The 2010 monsoon was late and poor resulting in the finish of the rains by early October. This meant the best of the seasons weather occurred at the start of the season with a pleasant November and early December. However late December turned extremely cold and January 2011 was freezing literally! For the first time ever there were air frosts that left frost on roves in the village and stunned the sal trees in the park. For a week or more in early January temperatures at night were below zero and the trees and meadows suffered resulting in considerable damage to growth in the Ghorademon hills, Kanoji and all the meadow areas. After several years of dry summers and monsoons what more did the park have to suffer.

Summer came early resulting in a hot March and very hot April followed by weeks of 40 degree plus Celsius temperatures in May. Trees again suffered and the meadows had little growth or come back after the grubbing out of weeds, ferns and elephant grass by the forest department in favour of more palatable grasses. Then came early rains! Most welcome I would say but they totally destroyed sightings. The first rains hit late the first week of June and by mid June rains were heavy and continuous. And it continues to rain now, the ground is soaked and the lush green of the bamboo and grasses returning fast.

As to the season for the animals and specifically the tigers. This has been interesting too. No season is the same as the last or the next which is what creates the ongoing fascination. There have been many changes this season in the tiger population as old loved tigers fade and disappear and youngsters take over. All change for a new decade!

Firstly, the Chakradhara tigress Pyari left the park in early summer 2010 and never returned. She and her three cubs resided in the Ranchcha Doba area till monsoon closure while they were being monitored by elephants but nothing has been heard of her since.
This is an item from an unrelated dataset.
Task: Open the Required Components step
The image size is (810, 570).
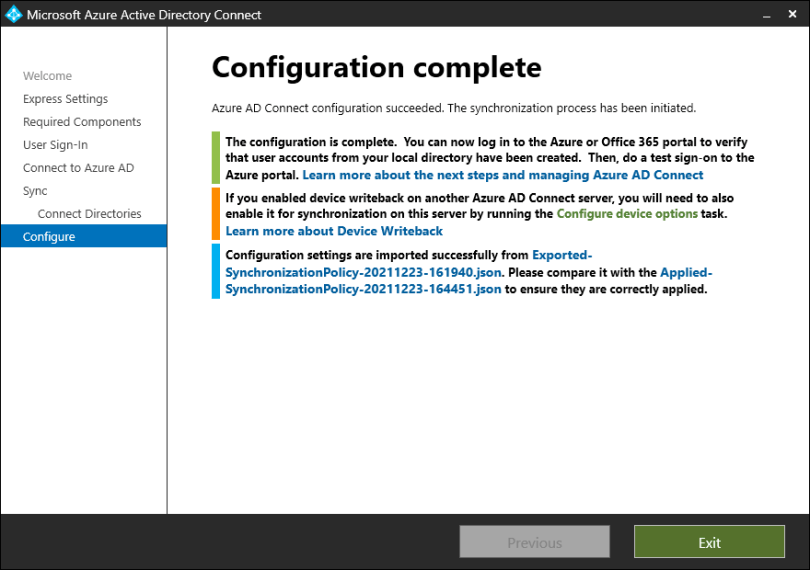Action: coord(82,122)
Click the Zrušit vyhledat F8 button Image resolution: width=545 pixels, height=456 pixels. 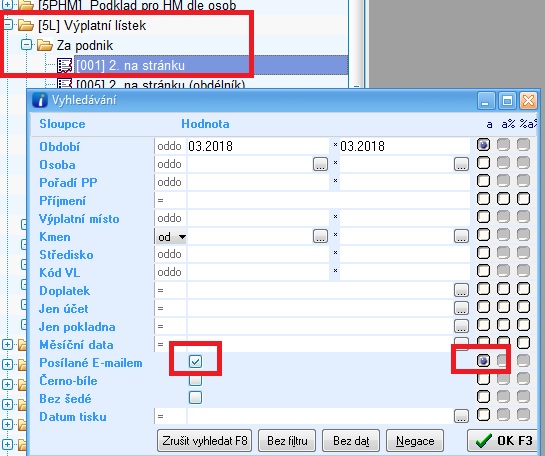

Satyendra and I were privileged to see the whole family on 6th June 2010 fit and well probably the last sighting by anyone other than villagers or forest staff. Let us hope one or more of these tigers survive somewhere but it is impossible to say for sure as to their fate?

The second sad loss this season occurred on 5th March when Lakshmi the Chorbehra tigress was found dead and partially eaten. For several months she had been in conflict with the new young tigress daughter of Durga called Vijaya. Vijaya had taken over Chakradhara and driven on by the offer of free cow meals left for the limping Lakshmi had decided Chorbehra and Dhobiakhol was true heaven. So since monsoon these two females were at war. Lakshmi desperately protecting her two cubs as best she could with her ongoing injury and Vijaya extending her territory. The two constantly fought and even Vijaya got injured in the process causing irretrievable damage to her left eye. However it was Vijaya who won in the end killing her rival and securing new ground. The two cubs being pushed across the main road to the Khitauli Range and Ranchcha.

So Bandhavgarh lost a beauty. Lakshmi at 8 years of age was dead. One of the most classically beautiful tigers I have ever seen and such a gentle serene tigress gone. Driving past the spot in Barua Nallah where she was found is still heart breaking and will probably always be. However I favour the fact she died in her home because after the event the Director informed Satyendra and I that it was the intention to remove her and treat her leg once the cubs were matured. I doubt after three or more years of damage she would have returned to a free life.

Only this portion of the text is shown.